Stored data entries:

++++++

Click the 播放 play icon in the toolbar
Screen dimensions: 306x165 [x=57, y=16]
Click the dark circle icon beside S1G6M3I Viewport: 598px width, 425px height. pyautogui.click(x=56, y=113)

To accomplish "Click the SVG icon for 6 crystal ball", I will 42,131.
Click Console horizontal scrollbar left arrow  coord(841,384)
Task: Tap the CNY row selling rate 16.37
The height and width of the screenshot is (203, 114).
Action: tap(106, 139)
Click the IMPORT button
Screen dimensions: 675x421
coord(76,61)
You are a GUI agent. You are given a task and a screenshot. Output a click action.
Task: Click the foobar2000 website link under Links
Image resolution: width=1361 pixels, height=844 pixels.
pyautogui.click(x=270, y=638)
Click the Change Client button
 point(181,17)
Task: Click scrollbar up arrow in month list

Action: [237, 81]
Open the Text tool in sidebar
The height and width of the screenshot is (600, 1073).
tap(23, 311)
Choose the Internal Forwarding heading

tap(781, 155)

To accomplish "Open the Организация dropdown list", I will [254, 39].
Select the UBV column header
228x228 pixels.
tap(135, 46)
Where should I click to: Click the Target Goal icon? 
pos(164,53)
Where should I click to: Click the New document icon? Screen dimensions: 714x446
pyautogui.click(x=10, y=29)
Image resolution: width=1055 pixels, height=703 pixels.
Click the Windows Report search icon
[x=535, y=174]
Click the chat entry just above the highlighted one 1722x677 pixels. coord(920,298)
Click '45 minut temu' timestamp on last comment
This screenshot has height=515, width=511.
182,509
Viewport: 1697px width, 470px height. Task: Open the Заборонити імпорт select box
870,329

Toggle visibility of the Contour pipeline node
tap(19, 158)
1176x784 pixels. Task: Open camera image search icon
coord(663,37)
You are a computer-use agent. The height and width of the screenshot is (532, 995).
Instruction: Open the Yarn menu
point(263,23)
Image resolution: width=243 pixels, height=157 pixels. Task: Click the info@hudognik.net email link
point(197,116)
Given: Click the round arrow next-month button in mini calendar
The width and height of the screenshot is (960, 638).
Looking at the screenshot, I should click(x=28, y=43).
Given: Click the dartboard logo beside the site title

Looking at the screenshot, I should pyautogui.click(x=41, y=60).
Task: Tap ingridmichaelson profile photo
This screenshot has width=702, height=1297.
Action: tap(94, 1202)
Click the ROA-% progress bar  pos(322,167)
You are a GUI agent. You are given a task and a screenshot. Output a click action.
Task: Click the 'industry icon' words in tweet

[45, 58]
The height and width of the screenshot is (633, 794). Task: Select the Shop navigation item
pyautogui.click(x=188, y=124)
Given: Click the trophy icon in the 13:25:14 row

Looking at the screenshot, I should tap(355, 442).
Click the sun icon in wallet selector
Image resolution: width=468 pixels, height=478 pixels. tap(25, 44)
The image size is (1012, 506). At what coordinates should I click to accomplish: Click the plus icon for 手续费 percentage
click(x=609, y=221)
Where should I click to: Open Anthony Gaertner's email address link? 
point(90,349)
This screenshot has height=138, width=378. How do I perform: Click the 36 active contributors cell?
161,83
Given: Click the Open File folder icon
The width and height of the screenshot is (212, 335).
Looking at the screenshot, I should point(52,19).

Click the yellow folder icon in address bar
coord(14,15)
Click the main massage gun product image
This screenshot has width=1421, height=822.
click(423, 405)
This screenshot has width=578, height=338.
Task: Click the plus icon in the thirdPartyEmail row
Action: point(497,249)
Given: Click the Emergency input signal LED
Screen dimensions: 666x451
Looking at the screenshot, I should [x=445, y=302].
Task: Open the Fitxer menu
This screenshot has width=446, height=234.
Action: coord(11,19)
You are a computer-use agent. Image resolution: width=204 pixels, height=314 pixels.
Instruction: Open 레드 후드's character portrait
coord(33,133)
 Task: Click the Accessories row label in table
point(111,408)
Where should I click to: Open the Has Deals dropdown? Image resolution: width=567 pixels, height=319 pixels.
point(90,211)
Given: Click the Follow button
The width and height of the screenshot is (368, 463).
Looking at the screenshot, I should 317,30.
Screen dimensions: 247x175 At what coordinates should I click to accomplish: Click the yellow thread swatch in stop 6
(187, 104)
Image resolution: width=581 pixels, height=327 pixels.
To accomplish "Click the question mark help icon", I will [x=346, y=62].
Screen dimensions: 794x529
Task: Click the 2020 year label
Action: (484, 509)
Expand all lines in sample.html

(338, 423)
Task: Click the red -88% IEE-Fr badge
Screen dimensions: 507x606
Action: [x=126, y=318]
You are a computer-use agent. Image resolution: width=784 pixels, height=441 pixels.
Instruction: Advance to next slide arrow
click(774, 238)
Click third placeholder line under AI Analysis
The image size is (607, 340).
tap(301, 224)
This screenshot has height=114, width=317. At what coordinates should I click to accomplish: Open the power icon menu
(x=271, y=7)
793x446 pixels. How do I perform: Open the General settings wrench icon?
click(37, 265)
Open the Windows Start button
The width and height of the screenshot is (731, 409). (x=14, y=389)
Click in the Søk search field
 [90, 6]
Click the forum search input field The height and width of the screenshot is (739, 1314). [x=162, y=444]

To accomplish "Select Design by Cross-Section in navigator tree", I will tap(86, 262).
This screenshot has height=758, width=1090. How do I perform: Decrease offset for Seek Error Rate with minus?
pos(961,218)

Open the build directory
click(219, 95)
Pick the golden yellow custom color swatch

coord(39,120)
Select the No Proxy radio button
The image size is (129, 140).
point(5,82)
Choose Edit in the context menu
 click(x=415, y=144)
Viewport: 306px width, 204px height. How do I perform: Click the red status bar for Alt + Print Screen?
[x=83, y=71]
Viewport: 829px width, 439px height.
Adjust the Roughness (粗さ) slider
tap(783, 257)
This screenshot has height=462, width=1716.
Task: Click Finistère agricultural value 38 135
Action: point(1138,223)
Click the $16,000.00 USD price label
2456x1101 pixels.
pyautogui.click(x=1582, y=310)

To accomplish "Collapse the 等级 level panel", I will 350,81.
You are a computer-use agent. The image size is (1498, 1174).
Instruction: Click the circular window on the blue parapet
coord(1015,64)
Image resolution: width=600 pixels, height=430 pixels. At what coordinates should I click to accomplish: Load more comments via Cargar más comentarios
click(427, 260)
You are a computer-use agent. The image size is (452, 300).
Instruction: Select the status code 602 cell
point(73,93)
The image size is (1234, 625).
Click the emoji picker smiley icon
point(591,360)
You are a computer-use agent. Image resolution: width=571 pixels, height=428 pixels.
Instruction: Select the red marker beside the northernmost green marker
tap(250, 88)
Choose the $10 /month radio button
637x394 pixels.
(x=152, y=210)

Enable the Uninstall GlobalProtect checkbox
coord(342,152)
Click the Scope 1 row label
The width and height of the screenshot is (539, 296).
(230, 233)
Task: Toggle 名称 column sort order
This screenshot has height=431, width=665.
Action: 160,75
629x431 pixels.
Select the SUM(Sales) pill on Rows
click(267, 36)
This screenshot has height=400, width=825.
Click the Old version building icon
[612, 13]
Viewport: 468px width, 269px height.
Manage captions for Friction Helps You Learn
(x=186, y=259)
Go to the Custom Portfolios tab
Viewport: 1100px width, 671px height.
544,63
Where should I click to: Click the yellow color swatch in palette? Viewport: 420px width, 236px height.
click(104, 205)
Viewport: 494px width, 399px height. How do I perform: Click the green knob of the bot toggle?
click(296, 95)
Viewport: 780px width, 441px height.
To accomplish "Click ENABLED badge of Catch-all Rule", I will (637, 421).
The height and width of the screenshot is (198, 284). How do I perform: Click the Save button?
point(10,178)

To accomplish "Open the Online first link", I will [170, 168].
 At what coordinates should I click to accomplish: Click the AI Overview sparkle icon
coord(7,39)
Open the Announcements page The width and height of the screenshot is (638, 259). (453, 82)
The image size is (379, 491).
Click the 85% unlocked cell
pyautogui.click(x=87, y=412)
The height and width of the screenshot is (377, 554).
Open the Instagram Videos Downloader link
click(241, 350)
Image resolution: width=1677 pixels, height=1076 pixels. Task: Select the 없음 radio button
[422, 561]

++++++

● **Work required**:
Taking the records from the top, repeat each line exactly until you have repeated the line that contains "Task: Tap the CNY row selling rate 16.37".

● **Response area**:
Click the 播放 play icon in the toolbar
Screen dimensions: 306x165 [x=57, y=16]
Click the dark circle icon beside S1G6M3I Viewport: 598px width, 425px height. pyautogui.click(x=56, y=113)

To accomplish "Click the SVG icon for 6 crystal ball", I will 42,131.
Click Console horizontal scrollbar left arrow  coord(841,384)
Task: Tap the CNY row selling rate 16.37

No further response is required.